** start TEXT SEGMENT **

And every time a new tariff has been declared, a chorus of Wall Street economists have delivered a song and dance about how destructive this would be to the U.S. economy; how much more damage those tariffs would do at home when compared to all those unfair countries that ‘took advantage’ of the Americans.

Source: Goldman Sachs Global Investment Research
I have read dozens of research papers on tariffs in recent weeks, and not one – not one – has made even the vaguest attempt to portray tariffs as a positive for anybody. In the chart above (Exhibit 1), the research team at Goldman Sachs present their latest estimate as to the expected impact from tariffs on US GDP growth. As you can see, they expect 1Q26 to be the low point growth-wise with an estimated impact on GDP growth of -0.8 percentage points.
I would never argue that Trump knows more about the economy than most (he is happy to promote that view himself) but, likewise, I refuse to believe that his mind is so impregnatable that he cannot see the downside of higher tariffs.
Hence the question: Is it possible that Trump is deliberately seeking an early economic slowdown, possibly even a recession (which he will then blame Biden for), only to set up the conditions for the Federal Reserve to make several cuts? Such a sequence of events would allow Trump to argue, when going into the midterm elections in late 2026, that he has brought living costs down as promised. That will, in the eyes of the MAGA cult, make him look like a hero.
When this line of thinking was first presented to me, I dismissed it. “No, it is too far out”, I said; however, as Trump continued his vendetta in spite of all the arguments against it, the idea started to grow in the back of my head and, today, the answer to the question is no longer an emphatic “NO”. Having said that, realistically, we’ll probably never get to the bottom of this, as it is not in Trump’s interest for it ever to be revealed.

** end TEXT SEGMENT **

_EXERCISE_
Reproduce the tariff commentary between "Hence the question: Is" and "like a hero.", inclusive, substituting "Fed" for "Federal Reserve". The material that comes next has no connection to the tariff commentary.

** start DATA **

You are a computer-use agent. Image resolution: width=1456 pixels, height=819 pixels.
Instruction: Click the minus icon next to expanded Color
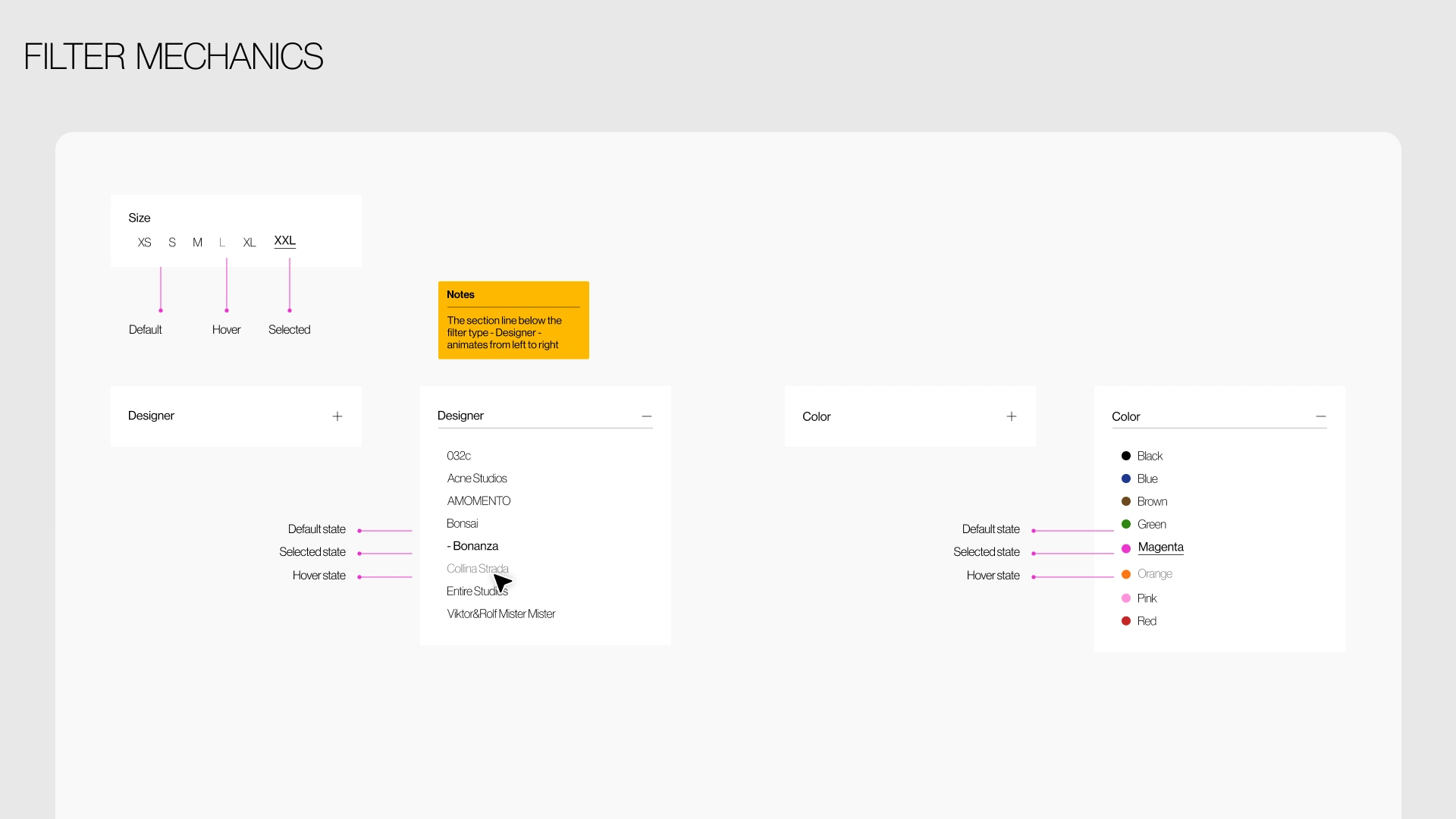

** end DATA **

_REPLY TO THE EXERCISE_
Hence the question: Is it possible that Trump is deliberately seeking an early economic slowdown, possibly even a recession (which he will then blame Biden for), only to set up the conditions for the Fed to make several cuts? Such a sequence of events would allow Trump to argue, when going into the midterm elections in late 2026, that he has brought living costs down as promised. That will, in the eyes of the MAGA cult, make him look like a hero.